EXERCISE TEXT:
^^^^

Wed, April 8, 3:45 to 5:15pm PDT (3:45 to 5:15pm PDT), Los Angeles Convention Center, Floor: Level Two, Room 409AB

Abstract

Objectives
This paper theorizes white emotionality (Matias, 2016) as a racialized disciplinary structure that governs affective norms in math learning spaces. The objective is to understand how emotional reactions, such as discomfort, withdrawal, or the urge to assert control, become racialized microaggressions that undermine students of color and shape their mathematical identities. Speaking directly to the panel’s focus on affective whiteness, this paper grounds mathematics identity in the emotional and relational conditions of classrooms. In doing so, it contributes to dismantling the myth of mathematical neutrality by demonstrating how racial power is maintained not only structurally but emotionally, within everyday teacher-student interactions.

Theoretical Perspective(s)
Grounded in whiteness studies and affect theory, this paper centers Cheryl Matias’ (2016) framework of white emotionality as a racialized structure that resists equity under the guise of professionalism, order, or neutrality. We extend this through Matias & Zembylas (2014) and Willey & Magee (2019) to examine math classrooms as affectively charged spaces. The paper also draws from critical mathematics education (Gutierrez, 2013; Martin, 2012) and research on stereotype threat and identity formation (Arbuthnot, 2009; McGee & Martin, 2011; Wang et al., 2024) to explore the consequences of affective discipline on students of color.

A visual maps affective whiteness, harm, and reimagined math pedagogy pathways.

Methods/Modes of Inquiry
This theoretical conceptual paper uses critical race hermeneutics (Allen, 2021) to weave together a critical literature analysis and classroom based narrative vignettes to interrogate how white emotionality charged microaggressions, such as overreacting, silencing questions, or interpreting student confusion as disrespect, and analyzes their cumulative effect on students’ sense of belonging, particularly Students of Color, Black, and multilingual learners.

Conclusion
In the pursuit of socially just mathematics learning environments, whiteness emotionality (Matias, 2016) cannot be ignored. Its presence enforces racialized emotional norms that discipline Black students and students of color, shaping their math identity in limiting and harmful ways. Disrupting this requires critical research that interrogates how emotional responses are racialized in classroom contexts. Only then can we make space for more affirming, equitable experiences for students of color. These insights call for math teacher preparation that addresses not only curriculum equity but also the emotional norms that shape classroom belonging.

Scholarly Significance
This paper advances the field by centering emotionality– not as a byproduct of inequity but as a primary mechanism through which whiteness operates in mathematics education. It challenges reformist approaches that sideline affect and offers an alternative framework rooted in affective justice and identity affirmation. Drawing on McGee’s (2015) framework, math identity is reframed not as a fixed trait but as a site of emotional labor and survival for students navigating racialized academic spaces.

Connection to Theme
Aligning with AERA’s 2026 theme, “Unforgetting Histories and Imagining Futures”, this paper engages in the “unforgetting” of how whiteness operates as emotional discipline– that is, how it operates affectively in mathematics classrooms through teachers’ emotional responses to perceived disruption, resistance, or differences. It also imagines a future where whiteness and emotionality are no longer used to misinterpret students' behaviors.

^^^^

In the conference abstract on white emotionality in math classrooms, list every work cited in the paragraph under "Theoretical Perspective(s)," giving each author and year. The items that follow come from a separate source.

DATA SUPPLIED:
^^^^

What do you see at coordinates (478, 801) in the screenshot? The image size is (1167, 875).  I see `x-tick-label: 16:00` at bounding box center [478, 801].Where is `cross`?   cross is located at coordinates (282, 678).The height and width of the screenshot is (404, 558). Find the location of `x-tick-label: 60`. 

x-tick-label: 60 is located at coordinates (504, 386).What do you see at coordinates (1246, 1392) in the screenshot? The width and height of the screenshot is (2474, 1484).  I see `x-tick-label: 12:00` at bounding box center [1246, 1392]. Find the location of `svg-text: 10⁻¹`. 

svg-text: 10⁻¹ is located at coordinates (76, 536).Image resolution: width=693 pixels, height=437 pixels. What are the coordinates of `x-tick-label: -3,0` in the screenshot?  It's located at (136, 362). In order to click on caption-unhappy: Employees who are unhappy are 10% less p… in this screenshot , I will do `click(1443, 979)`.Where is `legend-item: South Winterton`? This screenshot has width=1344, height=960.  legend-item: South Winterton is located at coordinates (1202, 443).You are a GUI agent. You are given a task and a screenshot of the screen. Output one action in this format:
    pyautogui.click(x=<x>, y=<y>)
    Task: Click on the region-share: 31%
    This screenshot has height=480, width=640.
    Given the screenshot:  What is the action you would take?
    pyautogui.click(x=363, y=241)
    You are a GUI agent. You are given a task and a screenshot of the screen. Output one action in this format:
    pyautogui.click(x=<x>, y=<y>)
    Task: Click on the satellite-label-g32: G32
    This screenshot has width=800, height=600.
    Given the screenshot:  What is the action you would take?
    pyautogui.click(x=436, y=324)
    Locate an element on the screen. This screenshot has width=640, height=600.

^^^^

EXPECTED OUTPUT:
- Matias (2016)
- Matias & Zembylas (2014)
- Willey & Magee (2019)
- Gutierrez (2013)
- Martin (2012)
- Arbuthnot (2009)
- McGee & Martin (2011)
- Wang et al. (2024)